From the entries below, write out exactly the lines between the line holding "Where should I click to: Click the Create" and the line holding "This screenshot has width=878, height=617.", inclusive, excluding any pictures.

**Material for the task**
..............................

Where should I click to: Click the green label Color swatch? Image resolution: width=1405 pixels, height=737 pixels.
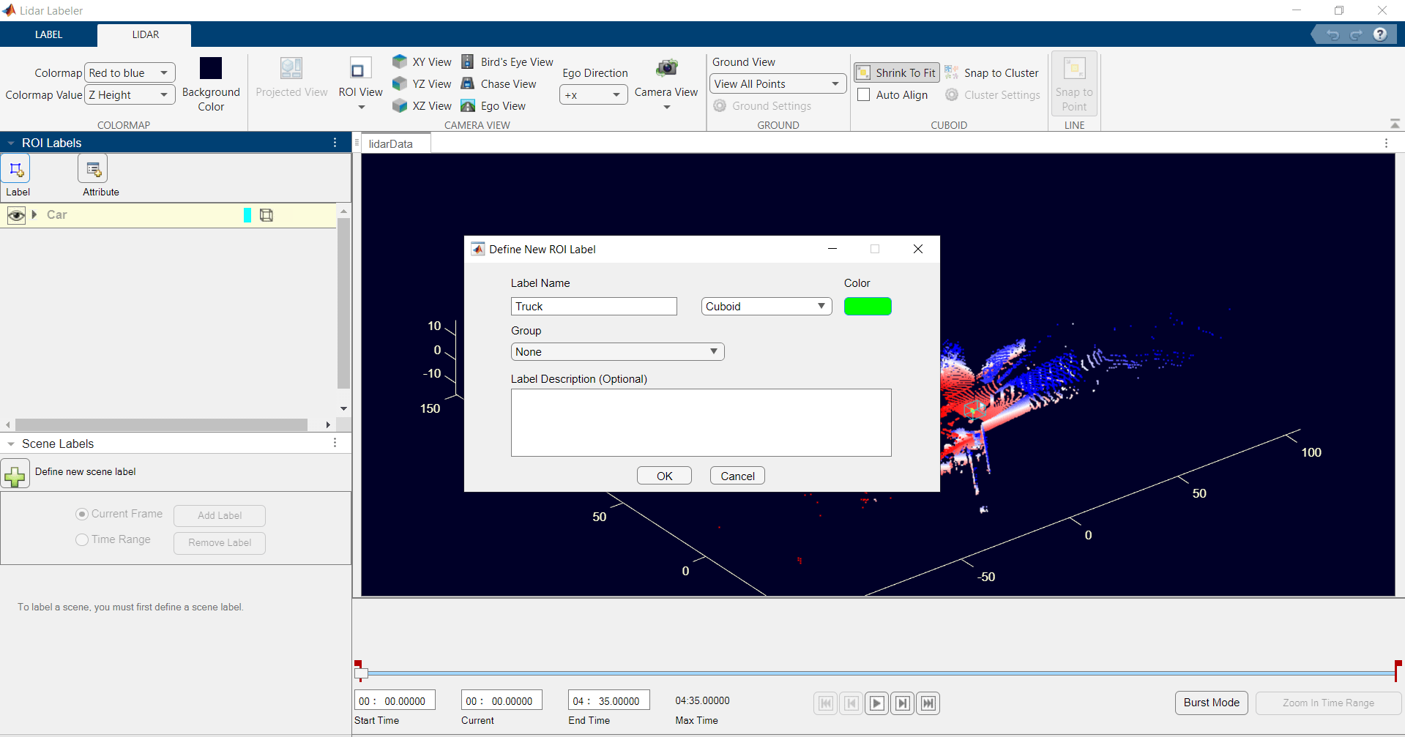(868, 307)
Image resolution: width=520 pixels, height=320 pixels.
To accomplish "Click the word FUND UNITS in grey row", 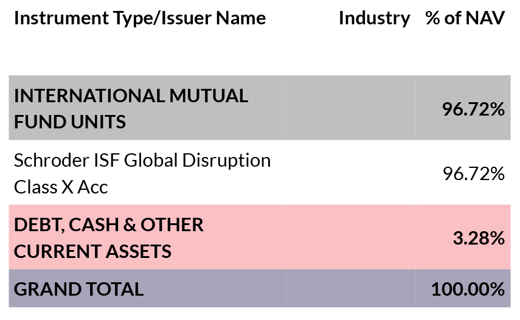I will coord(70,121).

..............................

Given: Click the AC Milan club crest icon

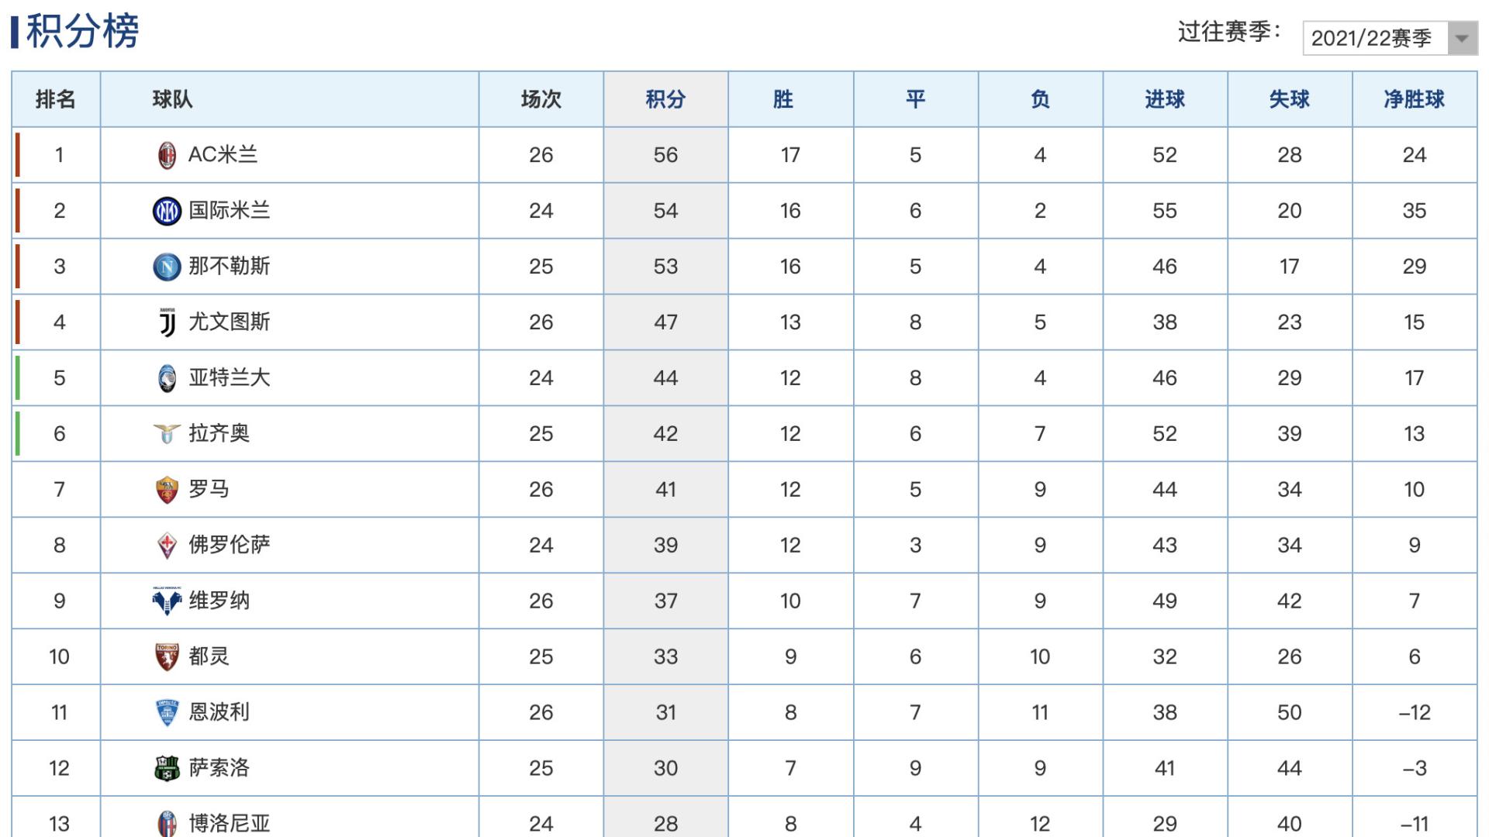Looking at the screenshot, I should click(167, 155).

..............................

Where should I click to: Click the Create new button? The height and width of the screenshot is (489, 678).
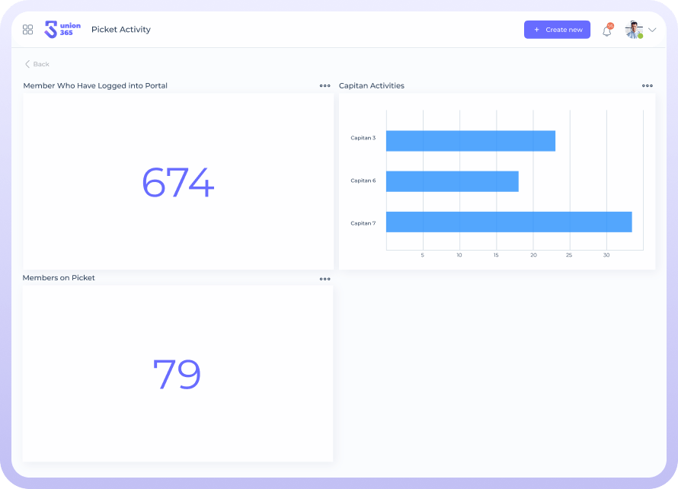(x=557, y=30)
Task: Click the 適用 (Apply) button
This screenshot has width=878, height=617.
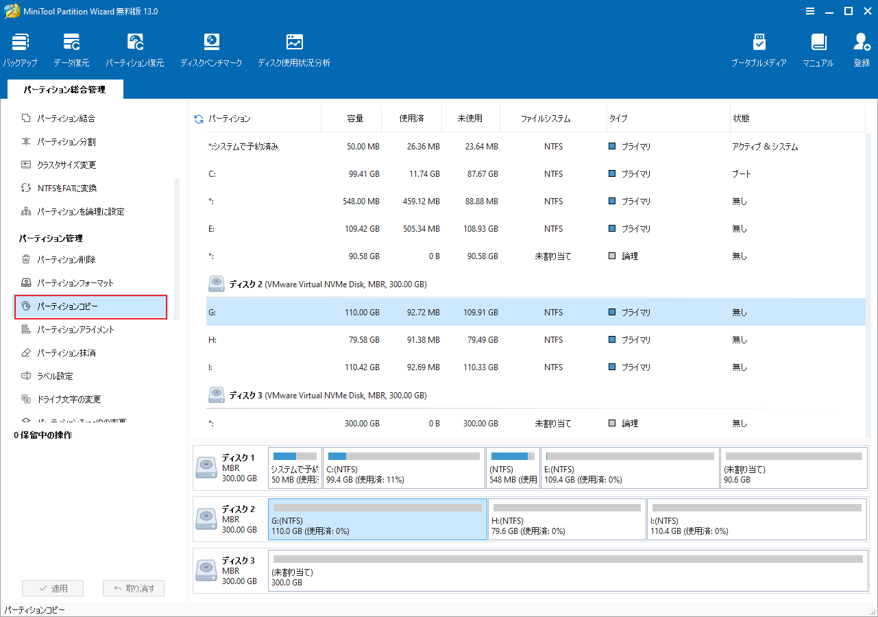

..............................

**Exercise result**
Where should I click to: Click the Create new button? The height and width of the screenshot is (489, 678).
(x=557, y=30)
Task: Click the 適用 (Apply) button
This screenshot has width=878, height=617.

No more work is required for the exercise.